Task objective
Extract every line of the material from the line containing "Viewport: 720px width, 400px" up to and including the line containing "click(360, 374)", reproducing each one verbatim.

Data provided
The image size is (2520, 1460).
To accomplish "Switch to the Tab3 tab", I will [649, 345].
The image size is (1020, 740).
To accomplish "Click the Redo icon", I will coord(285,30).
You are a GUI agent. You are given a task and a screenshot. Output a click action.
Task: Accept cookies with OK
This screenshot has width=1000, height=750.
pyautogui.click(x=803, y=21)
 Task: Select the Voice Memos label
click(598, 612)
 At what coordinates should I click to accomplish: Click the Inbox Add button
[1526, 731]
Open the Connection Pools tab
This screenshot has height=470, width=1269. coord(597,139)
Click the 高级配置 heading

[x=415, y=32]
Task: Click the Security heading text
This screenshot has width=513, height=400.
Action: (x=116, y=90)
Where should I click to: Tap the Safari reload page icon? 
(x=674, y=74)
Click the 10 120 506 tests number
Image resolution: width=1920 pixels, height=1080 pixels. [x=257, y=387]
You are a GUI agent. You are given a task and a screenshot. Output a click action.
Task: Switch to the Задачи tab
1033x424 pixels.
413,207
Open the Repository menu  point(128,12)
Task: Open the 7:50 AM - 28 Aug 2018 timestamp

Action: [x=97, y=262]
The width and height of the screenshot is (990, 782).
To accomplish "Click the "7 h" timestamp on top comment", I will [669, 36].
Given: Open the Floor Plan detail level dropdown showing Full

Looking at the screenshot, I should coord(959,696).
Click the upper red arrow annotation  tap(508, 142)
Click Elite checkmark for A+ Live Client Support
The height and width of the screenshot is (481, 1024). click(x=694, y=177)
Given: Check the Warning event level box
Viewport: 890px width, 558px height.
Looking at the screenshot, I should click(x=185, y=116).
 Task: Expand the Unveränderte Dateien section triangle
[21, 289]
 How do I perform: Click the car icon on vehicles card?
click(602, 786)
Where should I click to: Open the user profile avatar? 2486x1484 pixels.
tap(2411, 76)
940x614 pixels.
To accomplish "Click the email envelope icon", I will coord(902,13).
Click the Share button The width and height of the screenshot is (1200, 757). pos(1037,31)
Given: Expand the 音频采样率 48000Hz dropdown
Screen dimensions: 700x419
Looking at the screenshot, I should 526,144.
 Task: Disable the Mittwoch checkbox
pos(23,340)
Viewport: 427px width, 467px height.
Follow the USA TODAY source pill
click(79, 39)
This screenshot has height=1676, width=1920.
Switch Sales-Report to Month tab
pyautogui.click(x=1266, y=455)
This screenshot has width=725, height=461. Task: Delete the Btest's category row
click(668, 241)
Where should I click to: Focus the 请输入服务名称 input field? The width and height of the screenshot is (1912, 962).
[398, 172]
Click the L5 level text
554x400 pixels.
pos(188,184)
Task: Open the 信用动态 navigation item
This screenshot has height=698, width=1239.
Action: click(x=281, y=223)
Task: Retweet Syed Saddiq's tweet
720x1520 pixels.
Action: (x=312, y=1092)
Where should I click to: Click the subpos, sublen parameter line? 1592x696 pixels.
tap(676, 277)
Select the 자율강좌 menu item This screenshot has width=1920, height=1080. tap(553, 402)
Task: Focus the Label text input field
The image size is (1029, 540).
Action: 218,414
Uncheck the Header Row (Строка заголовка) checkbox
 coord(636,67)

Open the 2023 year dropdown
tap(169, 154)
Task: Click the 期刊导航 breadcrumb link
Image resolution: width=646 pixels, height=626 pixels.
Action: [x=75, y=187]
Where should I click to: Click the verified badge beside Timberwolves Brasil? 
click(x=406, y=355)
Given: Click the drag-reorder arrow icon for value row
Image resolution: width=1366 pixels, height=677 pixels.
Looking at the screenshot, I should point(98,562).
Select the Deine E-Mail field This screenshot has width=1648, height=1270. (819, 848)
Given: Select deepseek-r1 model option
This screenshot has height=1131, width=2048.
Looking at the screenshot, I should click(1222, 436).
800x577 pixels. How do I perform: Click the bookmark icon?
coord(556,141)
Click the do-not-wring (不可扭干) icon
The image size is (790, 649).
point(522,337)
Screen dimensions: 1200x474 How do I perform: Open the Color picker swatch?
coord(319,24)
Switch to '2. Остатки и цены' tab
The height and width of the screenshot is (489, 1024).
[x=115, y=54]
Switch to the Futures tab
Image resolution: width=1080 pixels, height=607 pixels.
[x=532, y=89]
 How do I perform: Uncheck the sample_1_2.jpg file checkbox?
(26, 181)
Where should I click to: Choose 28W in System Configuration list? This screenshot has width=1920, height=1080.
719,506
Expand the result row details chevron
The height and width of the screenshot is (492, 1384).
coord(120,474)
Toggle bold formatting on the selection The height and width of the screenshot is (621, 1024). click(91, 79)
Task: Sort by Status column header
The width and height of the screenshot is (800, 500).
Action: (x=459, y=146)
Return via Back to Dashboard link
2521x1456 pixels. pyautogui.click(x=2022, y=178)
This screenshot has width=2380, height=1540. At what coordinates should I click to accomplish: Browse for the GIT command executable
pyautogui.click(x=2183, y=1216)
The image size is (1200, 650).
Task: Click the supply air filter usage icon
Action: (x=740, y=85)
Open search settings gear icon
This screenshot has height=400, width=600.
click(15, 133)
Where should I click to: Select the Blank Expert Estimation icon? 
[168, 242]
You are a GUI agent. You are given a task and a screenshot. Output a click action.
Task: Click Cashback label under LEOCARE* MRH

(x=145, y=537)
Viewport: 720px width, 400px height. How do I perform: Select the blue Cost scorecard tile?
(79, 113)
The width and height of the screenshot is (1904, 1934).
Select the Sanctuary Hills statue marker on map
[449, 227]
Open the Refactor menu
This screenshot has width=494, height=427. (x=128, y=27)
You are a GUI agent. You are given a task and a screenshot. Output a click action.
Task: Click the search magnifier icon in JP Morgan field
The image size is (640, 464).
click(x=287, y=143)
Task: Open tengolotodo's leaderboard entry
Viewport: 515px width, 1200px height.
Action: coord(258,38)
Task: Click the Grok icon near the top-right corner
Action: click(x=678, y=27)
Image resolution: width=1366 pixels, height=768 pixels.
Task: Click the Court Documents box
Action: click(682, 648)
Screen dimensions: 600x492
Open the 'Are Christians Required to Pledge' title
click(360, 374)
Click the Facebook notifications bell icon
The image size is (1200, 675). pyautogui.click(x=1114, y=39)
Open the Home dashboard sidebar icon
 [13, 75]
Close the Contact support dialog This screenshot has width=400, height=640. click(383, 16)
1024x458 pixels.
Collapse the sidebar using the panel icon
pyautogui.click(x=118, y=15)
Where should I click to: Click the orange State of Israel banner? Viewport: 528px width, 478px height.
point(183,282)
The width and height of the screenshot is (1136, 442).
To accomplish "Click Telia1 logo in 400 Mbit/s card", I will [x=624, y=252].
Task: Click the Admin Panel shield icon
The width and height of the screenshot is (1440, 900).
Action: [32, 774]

Answer to this task
Viewport: 720px width, 400px height. How do I perform: Select the blue Cost scorecard tile?
(79, 113)
The width and height of the screenshot is (1904, 1934).
Select the Sanctuary Hills statue marker on map
[449, 227]
Open the Refactor menu
This screenshot has width=494, height=427. (x=128, y=27)
You are a GUI agent. You are given a task and a screenshot. Output a click action.
Task: Click the search magnifier icon in JP Morgan field
The image size is (640, 464).
click(x=287, y=143)
Task: Open tengolotodo's leaderboard entry
Viewport: 515px width, 1200px height.
Action: coord(258,38)
Task: Click the Grok icon near the top-right corner
Action: click(x=678, y=27)
Image resolution: width=1366 pixels, height=768 pixels.
Task: Click the Court Documents box
Action: click(682, 648)
Screen dimensions: 600x492
Open the 'Are Christians Required to Pledge' title
click(360, 374)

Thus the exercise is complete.